◆ Selected excerpt ◆
● ● ● ● ● ● ●

[Thanksgiving is a hugely fraught holiday for us AmericanStudiers, but I also have a ton I’m thankful for. So this year I wanted to combine those two perspectives by highlighting indigenous voices, past and present, for whose contributions to our collective conversations I’m profoundly appreciative!]
On a moving
memoir that’s also much more.
I’ve had a
lucky
lifelong connection to Martha’s Vineyard, thanks to my grandfather
Art Railton’s enduring love for the island and the multigenerational family
story that he inaugurated there: first as a 1930s teenager working with his
fisherman uncle, then as a 1950s husband and father bringing his own young
family on vacation, and finally as a 1970s retiree who became the island’s
leading historian. The family has finally had to sell my grandparents’
house, but we were determined to keep the Vineyard connection going in some
form this year, and were able to do so in late June thanks to my older son
running (and running
damn well) in the Chappy Point to Point road race. While we were there, we
happened into a gift shop near the Aquinnah Cliffs, and there I learned of a
wonderful forthcoming (and now published) book written by the shop owners’ son:
Joseph Lee’s Nothing
More of This Land: Community, Power, and the Search for Indigenous Identity.
Lee’s book
is first and foremost a memoir, the story of growing up part of the island’s
longstanding, challenged, and still evolving Aquinnah Wampanoag community
(along with other layers to Lee’s
multiracial heritage, family, and identity that he includes in the book as
well). We can see the power of that personal perspective in this early passage:
“In tribal summer camp, I learned our versions of first contact between Wampanoags
and the English and the First Thanksgiving. These stories, stripped of the
usual patriotic flourishes, made me grow to resent the standard narrative of
America’s founding. I proudly announced to my first-grade class that I did not
want to be friends with any ‘Europeans’ since they were the ones responsible
for the killing of my ancestors. But the contrast between my tribal experience and
what my history textbooks said confused me.” Lee’s voice is an intimate and
vital one that we should all read, this week and all year long.

● ● ● ● ● ● ●

◆ Records supplied ◆

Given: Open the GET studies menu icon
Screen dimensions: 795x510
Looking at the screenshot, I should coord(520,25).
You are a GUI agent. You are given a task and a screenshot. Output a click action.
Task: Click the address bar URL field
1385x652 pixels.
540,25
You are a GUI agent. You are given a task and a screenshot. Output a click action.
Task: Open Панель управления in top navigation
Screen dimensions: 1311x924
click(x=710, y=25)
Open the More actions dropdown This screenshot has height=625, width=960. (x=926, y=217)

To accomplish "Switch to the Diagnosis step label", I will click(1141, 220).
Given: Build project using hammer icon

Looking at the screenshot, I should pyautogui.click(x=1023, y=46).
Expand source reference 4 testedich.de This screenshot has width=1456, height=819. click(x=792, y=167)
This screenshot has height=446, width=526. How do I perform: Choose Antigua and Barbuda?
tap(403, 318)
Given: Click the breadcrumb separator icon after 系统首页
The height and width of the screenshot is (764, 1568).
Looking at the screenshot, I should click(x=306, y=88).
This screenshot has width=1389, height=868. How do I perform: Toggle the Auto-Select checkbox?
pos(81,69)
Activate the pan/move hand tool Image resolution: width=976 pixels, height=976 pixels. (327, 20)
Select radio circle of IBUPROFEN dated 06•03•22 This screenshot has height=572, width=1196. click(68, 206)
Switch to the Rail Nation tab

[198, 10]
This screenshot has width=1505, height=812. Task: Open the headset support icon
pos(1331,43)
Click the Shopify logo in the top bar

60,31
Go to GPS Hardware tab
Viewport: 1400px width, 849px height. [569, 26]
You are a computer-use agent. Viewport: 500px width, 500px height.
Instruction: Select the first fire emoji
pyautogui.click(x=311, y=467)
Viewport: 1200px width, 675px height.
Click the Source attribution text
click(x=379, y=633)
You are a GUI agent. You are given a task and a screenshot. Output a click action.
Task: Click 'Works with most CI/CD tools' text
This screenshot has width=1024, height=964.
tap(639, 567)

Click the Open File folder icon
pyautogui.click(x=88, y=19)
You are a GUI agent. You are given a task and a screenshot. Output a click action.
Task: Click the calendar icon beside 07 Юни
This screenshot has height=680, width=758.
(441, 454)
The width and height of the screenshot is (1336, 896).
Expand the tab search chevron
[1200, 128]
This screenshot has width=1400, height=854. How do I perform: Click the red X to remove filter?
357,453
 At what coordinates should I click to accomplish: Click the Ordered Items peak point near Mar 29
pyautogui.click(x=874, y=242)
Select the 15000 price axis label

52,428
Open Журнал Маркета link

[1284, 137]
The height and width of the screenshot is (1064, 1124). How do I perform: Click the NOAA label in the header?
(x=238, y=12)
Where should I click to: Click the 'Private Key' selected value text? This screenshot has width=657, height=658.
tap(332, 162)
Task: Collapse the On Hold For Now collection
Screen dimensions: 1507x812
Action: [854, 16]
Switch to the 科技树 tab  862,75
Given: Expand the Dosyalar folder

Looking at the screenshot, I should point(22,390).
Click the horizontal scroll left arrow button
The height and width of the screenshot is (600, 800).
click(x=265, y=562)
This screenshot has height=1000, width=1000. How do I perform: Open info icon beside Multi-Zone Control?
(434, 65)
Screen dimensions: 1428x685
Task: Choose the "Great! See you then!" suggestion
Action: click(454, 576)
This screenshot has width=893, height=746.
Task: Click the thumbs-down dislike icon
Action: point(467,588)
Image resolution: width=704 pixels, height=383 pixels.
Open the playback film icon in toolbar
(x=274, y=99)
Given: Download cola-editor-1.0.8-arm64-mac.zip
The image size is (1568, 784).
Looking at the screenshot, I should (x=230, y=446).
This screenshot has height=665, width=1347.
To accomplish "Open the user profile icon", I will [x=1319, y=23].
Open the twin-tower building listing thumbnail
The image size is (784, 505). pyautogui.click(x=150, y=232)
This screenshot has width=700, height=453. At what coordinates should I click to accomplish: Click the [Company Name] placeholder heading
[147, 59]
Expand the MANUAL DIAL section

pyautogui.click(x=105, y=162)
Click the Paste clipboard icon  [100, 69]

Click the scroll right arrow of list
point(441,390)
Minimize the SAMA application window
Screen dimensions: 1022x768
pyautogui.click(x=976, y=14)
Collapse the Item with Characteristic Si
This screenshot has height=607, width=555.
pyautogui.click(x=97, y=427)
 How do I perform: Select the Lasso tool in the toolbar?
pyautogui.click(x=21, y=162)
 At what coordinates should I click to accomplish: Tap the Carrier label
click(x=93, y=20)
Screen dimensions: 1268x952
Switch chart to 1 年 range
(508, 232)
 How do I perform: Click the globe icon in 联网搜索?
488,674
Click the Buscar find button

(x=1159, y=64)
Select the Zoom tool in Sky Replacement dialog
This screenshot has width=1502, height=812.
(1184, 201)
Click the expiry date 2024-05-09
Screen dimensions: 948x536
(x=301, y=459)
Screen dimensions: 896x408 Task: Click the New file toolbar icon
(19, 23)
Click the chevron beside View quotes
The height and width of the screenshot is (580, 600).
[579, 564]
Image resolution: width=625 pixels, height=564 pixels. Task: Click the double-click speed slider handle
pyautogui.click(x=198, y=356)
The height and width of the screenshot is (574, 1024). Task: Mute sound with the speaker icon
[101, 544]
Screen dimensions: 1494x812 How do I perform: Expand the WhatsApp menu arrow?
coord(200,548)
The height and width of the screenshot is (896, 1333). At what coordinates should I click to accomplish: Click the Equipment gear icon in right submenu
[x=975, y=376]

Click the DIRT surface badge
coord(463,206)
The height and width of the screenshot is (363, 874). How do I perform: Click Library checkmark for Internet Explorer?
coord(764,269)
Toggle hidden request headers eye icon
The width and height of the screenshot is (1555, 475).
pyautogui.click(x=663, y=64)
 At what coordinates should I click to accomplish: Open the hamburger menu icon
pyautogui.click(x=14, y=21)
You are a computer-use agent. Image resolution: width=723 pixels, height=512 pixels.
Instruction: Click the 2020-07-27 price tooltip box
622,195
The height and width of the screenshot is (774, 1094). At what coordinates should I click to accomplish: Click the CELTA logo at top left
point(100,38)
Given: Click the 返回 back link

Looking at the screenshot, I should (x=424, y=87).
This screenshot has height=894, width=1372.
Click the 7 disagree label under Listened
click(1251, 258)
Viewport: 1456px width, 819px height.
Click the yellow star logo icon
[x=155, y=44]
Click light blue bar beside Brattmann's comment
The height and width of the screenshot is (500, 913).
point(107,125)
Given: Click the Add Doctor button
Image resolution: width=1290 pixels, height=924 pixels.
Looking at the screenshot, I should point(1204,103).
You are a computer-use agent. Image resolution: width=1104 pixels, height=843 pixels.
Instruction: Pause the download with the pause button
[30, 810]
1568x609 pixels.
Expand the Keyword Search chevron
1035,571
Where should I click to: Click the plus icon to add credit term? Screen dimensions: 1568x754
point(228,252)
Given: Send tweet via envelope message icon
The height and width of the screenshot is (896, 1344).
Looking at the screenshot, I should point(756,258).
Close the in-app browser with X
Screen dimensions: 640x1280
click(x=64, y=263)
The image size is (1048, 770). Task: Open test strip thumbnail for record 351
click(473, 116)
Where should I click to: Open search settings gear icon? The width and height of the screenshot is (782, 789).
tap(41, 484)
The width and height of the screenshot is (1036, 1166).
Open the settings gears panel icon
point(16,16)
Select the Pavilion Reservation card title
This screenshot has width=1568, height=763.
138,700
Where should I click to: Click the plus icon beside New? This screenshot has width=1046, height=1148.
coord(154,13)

● ● ● ● ● ● ●

◆ Written request A ◆
In the post about Joseph Lee's memoir, condense the paragraph that opens with "I've had a lucky lifelong connection" and keep its main facts.
◆ Written request B ◆
Carry the post on Joseph Lee's memoir forward from its final sentence.

◆ Exercise response A ◆
My lucky lifelong connection to Martha's Vineyard comes from my grandfather Art Railton. He first worked there as a 1930s teenager with his fisherman uncle, brought his own young family on vacation in the 1950s, and became the island's leading historian after retiring in the 1970s. The family has had to sell my grandparents' house, but we kept the connection going in late June, when my older son ran the Chappy Point to Point road race. At a gift shop near the Aquinnah Cliffs, I learned of a book by the shop owners' son, then forthcoming and now published: Joseph Lee's Nothing More of This Land: Community, Power, and the Search for Indigenous Identity.

◆ Exercise response B ◆
But like
many of the other indigenous-authored
memoirs I’ve discussed in this space, including those by the subjects of the
next two posts in this week’s series (William
Apess and Sarah
Winnemucca), Lee’s book would best be characterized as an autoethnography,
as interested in communal stories and identities as in personal ones. Not long
after that opening anecdote about Lee’s educational experiences in and out of
school, he turns his attention to one of his first such autoethnographic
topics: the amazing historical document known as Mittark’s
Will. As the last will and testament of a 17th-century Wampanoag
leader, this document is certainly part of Lee’s legacy as a 21st-century
descendant. But it also opens up the historical, contemporary, and profoundly significant
lenses on land, community, and power that Lee’s title and subtitle suggest, and
that he likewise introduces early on: “Over time, I’ve learned that land is not
something that is simply lost forever, but something that Indigenous people across
the country have been fighting over—losing, regaining, losing again, and rebuilding—for
as long as any of us can remember.”
Next
thanks tomorrow,
Ben
PS. What
do you think? Indigenous voices or texts you’d highlight, or other thanks you’d
share?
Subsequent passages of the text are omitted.